Work instruction:
Please repeat, exactly as written, every line from the one containing "Screen dimensions: 520x415" through the last line of the records, both included, and leave out any pictures.

Exercise material:
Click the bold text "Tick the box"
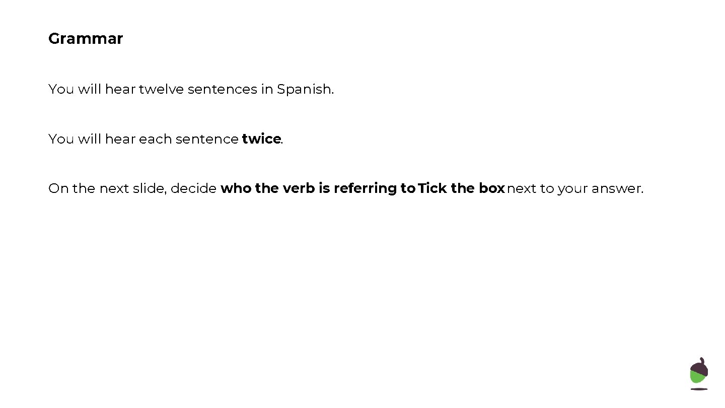 (x=461, y=188)
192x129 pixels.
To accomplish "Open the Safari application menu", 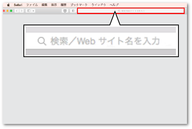I will 18,5.
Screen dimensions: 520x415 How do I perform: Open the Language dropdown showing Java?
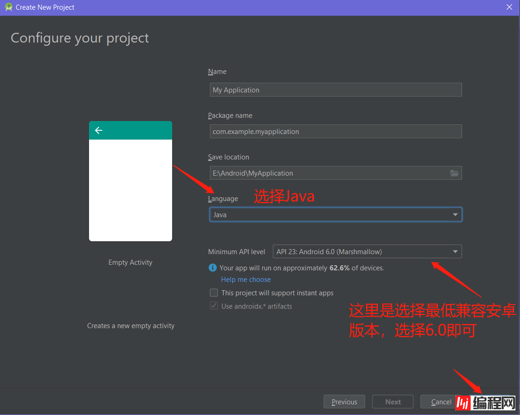[335, 215]
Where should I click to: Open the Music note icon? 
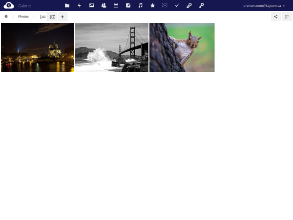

Finished task:
Screen dimensions: 520x415 How do I perform: Open the Language dropdown showing Java?
[335, 215]
Where should I click to: Open the Music note icon? 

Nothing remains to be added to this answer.